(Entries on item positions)

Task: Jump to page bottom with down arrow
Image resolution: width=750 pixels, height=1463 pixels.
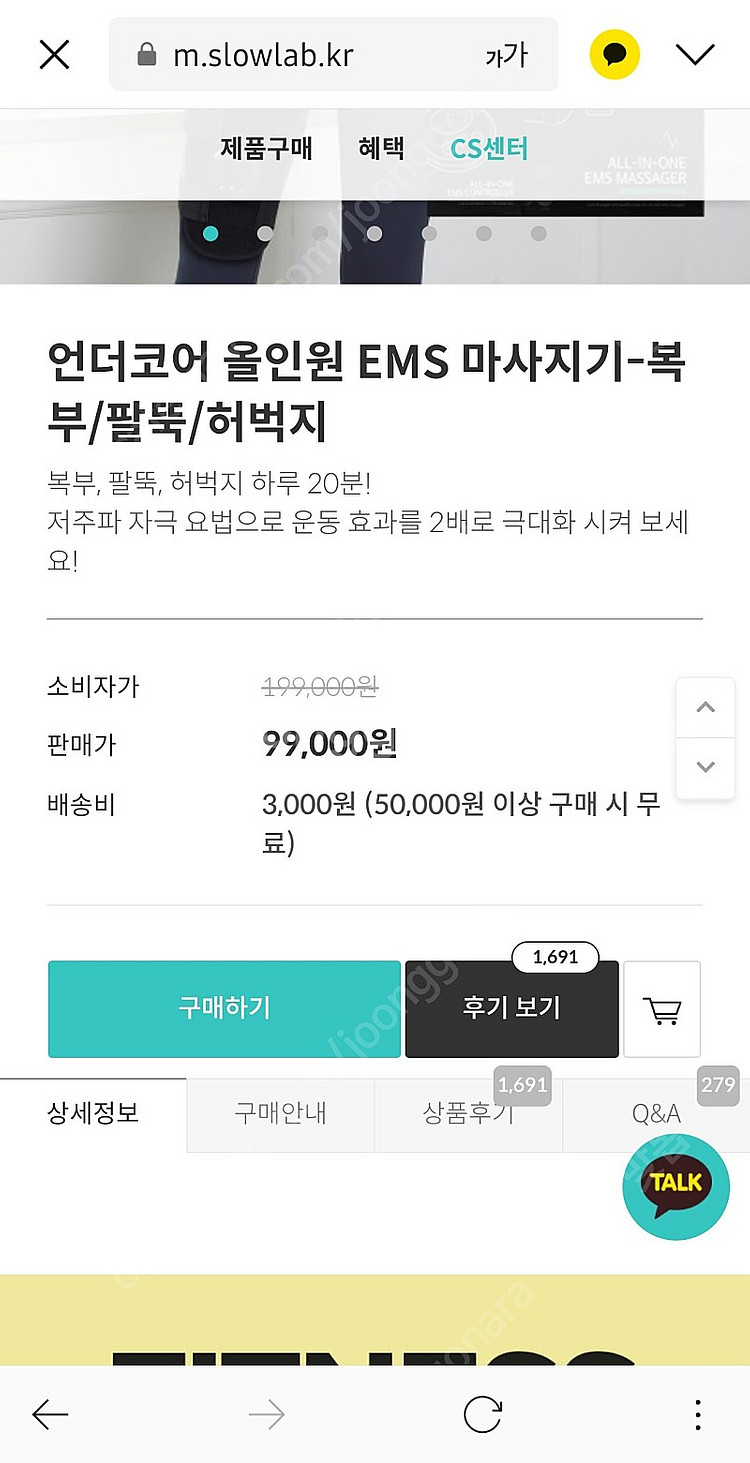Action: tap(706, 767)
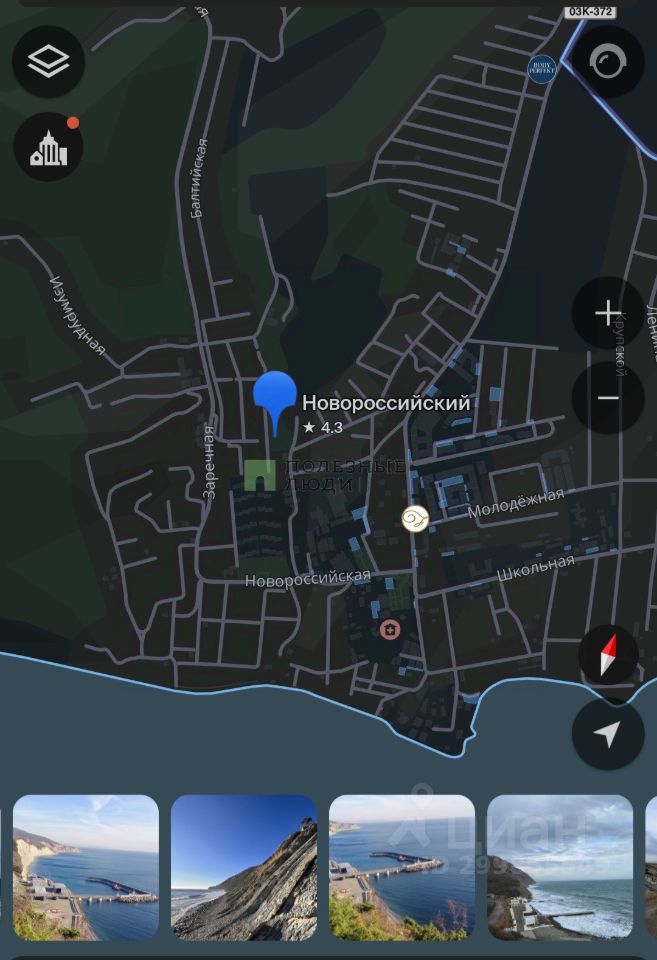Viewport: 657px width, 960px height.
Task: Tap the city buildings icon with red dot
Action: point(48,148)
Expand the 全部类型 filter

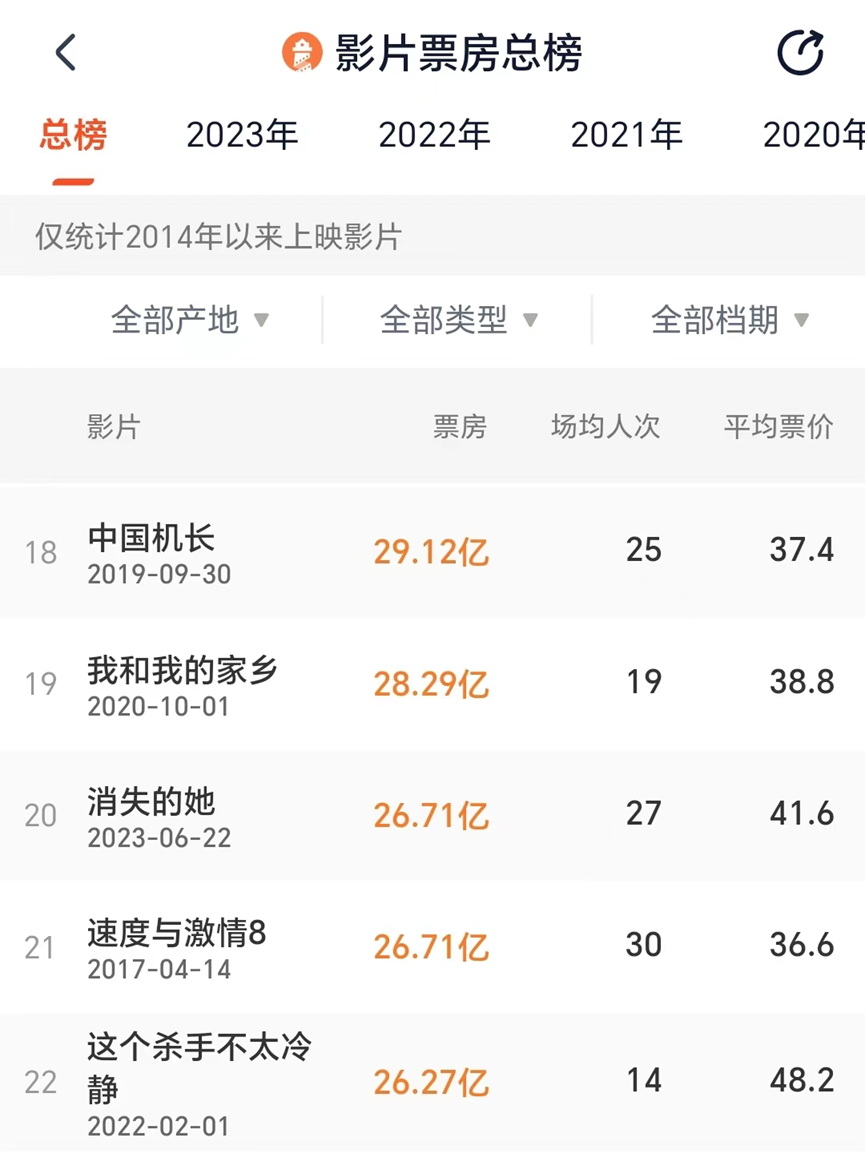pos(459,320)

→ THE PROBLEM
Count how many lines in the entries above contain the word "Task", matching case exactly. Reply with the number alone.

→ RESULT OF THE EXERCISE
2